◆ **Data for the task**:
****

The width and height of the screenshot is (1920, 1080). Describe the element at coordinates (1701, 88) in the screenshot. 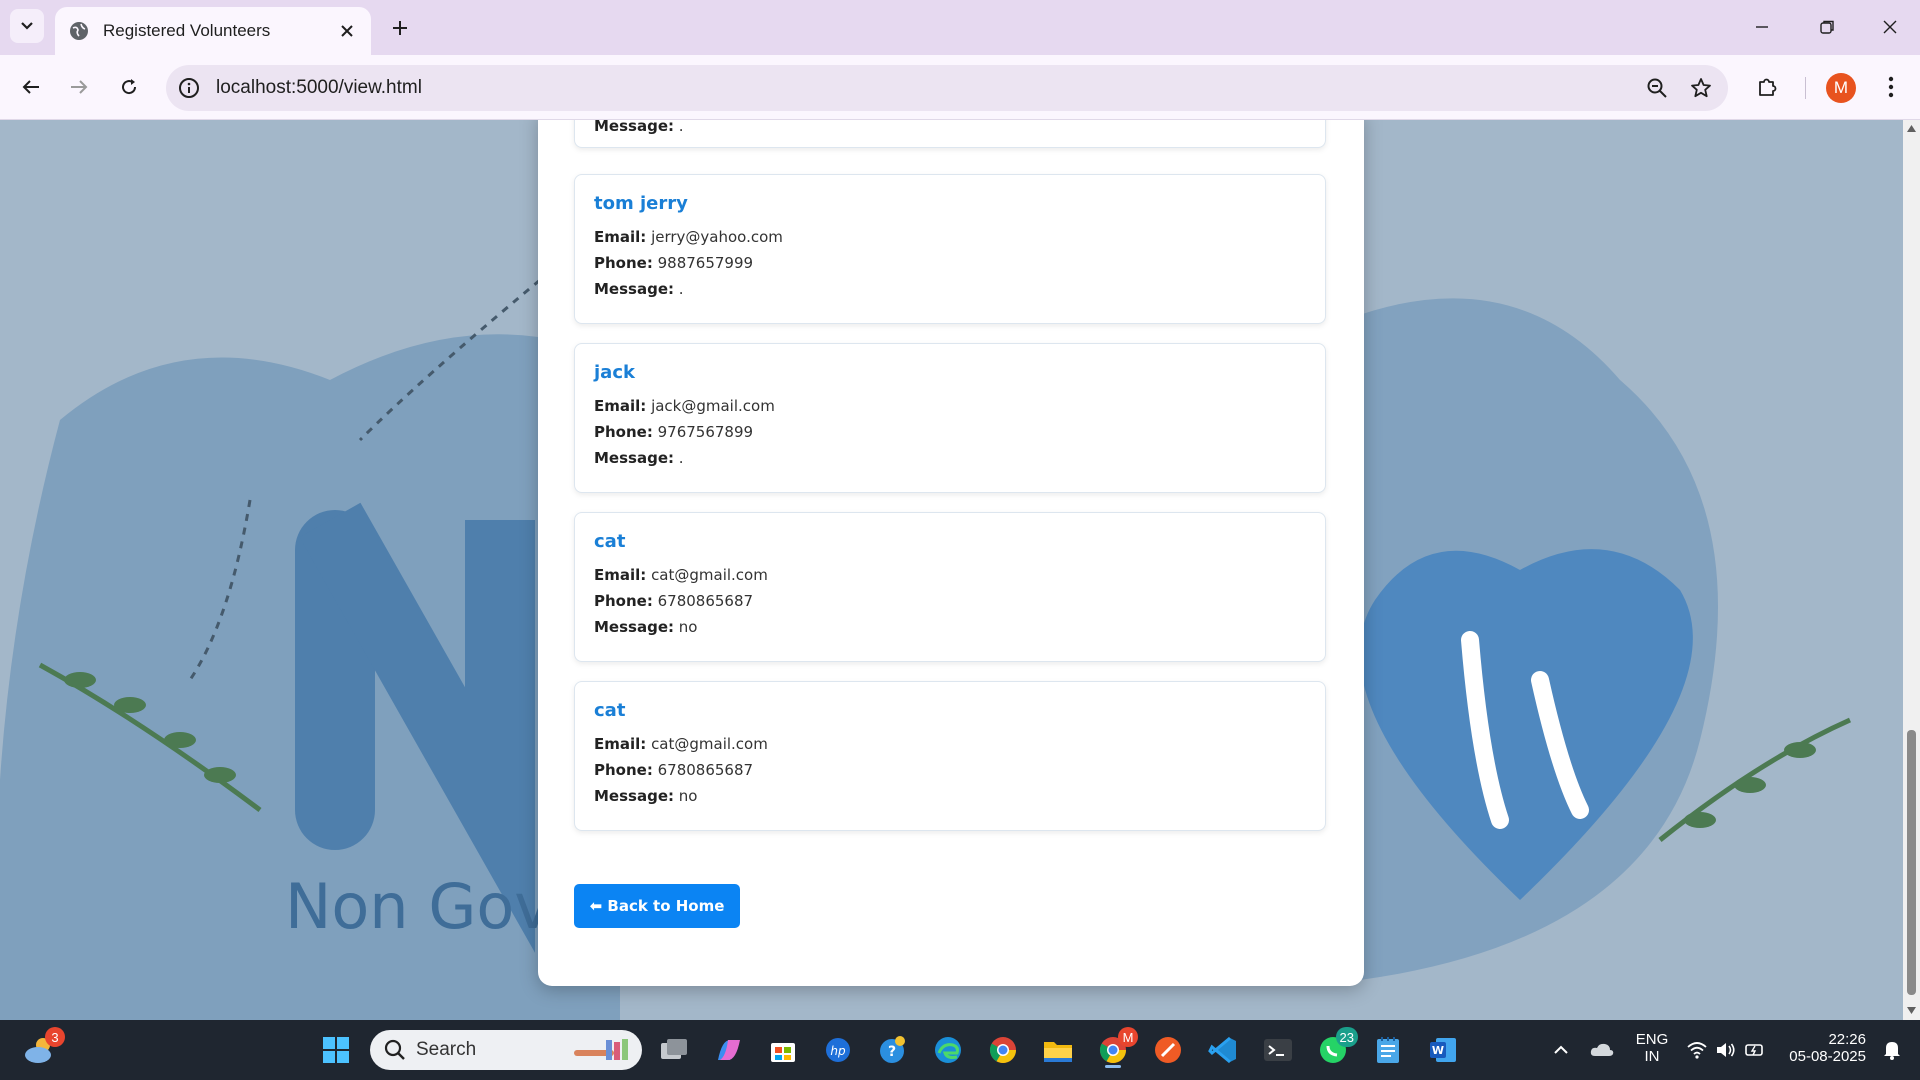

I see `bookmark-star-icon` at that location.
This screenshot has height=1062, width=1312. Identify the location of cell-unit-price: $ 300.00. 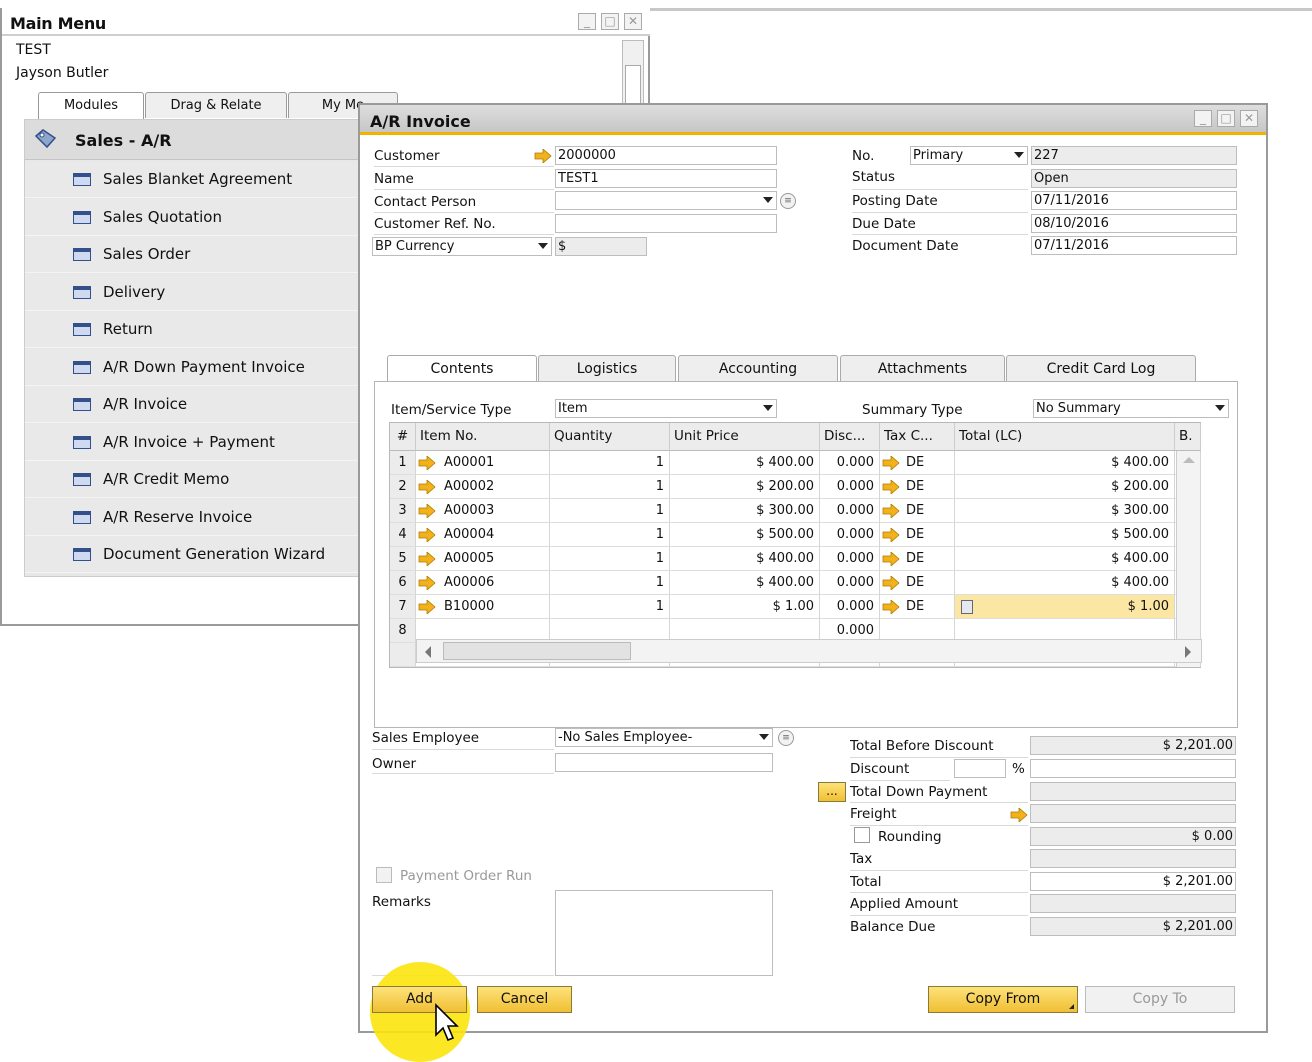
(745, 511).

****

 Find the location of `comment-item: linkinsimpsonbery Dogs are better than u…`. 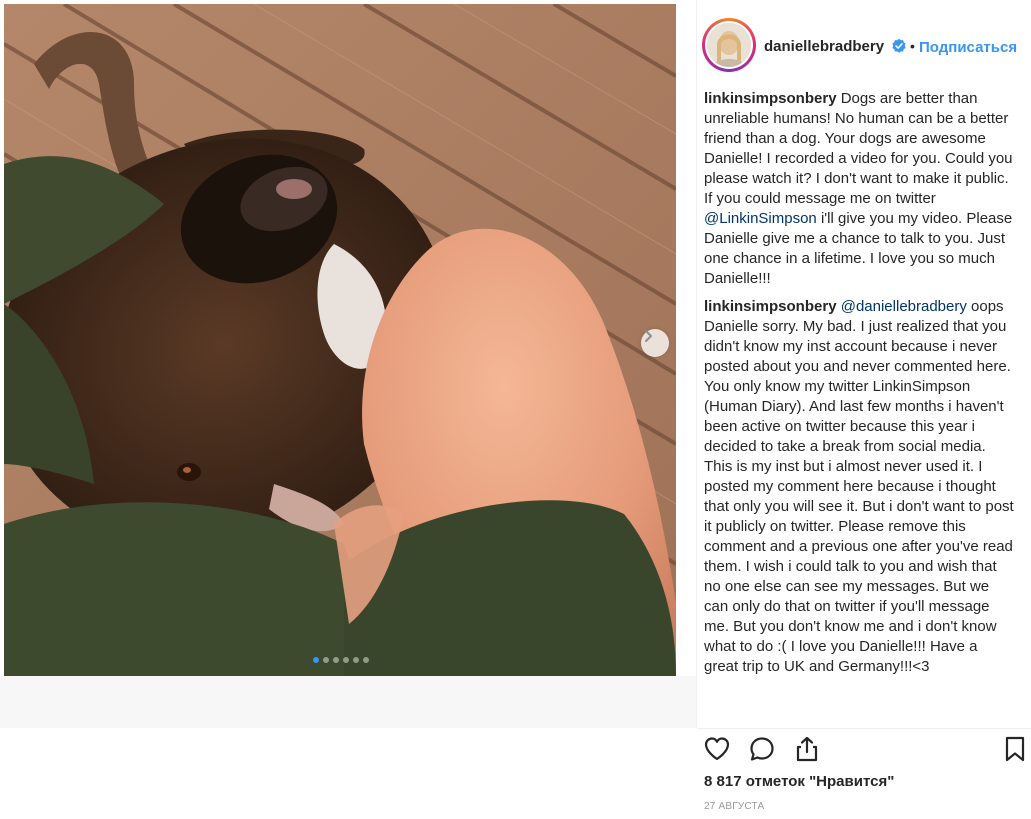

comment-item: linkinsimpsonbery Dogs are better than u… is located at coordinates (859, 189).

****

◆ **Task details**:
Reproduce the listing from the line containing "This screenshot has" through the line containing "(745, 511).", inclusive, with "Identify" changed to "Determine" and all else kept the same. Leave the pictures out of your answer.

◆ **Result**:
This screenshot has height=1062, width=1312. Determine the location of cell-unit-price: $ 300.00. 
(745, 511).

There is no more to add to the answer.